Maria Cristina de Carias
Emma pasa a mi lado y solo me mira de soslayo, dice que ya no le pongo atención a nada que no sea la bendita pintura. Que no oigo el teléfono, ni le pongo atención al celular y que, además, no estoy al tanto de que hay que arreglar unas cuantas cosas en la casa.
Yo no le hago caso. He encontrado un oficio que, aunque practicaba de siempre, ahora con más tiempo me ha conquistado.
No es verdad que tenga descuidado mi hogar, de todas maneras la tengo a ella: mi factótum y se encarga del ebanista, del pintor y del electricista, aunque este es como un hijo para mí y con él me entiendo de maravilla.
Lo que le pasa a Emma es que he dejado de lado las series de televisión que veíamos juntas y se siente sola, mirándolas sin compañía.
Que le vamos a hacer.

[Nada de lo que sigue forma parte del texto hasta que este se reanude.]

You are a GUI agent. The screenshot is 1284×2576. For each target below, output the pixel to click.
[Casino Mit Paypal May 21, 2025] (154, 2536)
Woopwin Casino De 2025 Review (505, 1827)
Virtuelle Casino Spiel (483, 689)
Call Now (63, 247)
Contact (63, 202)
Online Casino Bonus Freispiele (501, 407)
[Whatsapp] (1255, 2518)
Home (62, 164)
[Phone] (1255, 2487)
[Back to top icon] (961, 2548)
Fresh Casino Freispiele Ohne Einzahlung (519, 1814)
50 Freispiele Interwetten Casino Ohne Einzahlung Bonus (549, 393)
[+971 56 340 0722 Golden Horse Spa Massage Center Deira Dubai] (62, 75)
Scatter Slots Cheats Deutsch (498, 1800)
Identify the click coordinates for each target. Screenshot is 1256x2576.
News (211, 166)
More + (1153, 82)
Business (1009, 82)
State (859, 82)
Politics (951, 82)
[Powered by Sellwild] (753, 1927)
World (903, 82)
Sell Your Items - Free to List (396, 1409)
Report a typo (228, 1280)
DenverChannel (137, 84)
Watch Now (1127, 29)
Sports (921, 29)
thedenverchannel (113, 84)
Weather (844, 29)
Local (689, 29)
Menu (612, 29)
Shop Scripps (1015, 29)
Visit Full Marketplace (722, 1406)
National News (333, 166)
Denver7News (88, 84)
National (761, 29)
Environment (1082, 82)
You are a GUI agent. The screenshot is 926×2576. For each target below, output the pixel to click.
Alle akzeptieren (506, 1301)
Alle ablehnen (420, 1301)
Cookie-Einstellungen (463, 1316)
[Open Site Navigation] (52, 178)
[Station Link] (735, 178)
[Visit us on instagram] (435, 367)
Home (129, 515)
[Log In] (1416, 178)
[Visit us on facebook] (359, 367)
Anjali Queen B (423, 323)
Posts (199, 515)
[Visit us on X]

No me molesto cuando decide emprender viaje a donde su astrólogo de Villa Mella, ni cuando echa un palique con su amigo el que entra como perro por su casa, a todas las mansiones de los poderosos, vía la cocina. Solo me limito a oír los chismes que el personaje trae.
Seguiré con la pintura, es un ejercicio de la imaginación y del pincel que relaja, concentra y distrae, como pocas cosas lo pueden hacer. Soy solo una aficionada, pero ¡estoy enamorada del oficio!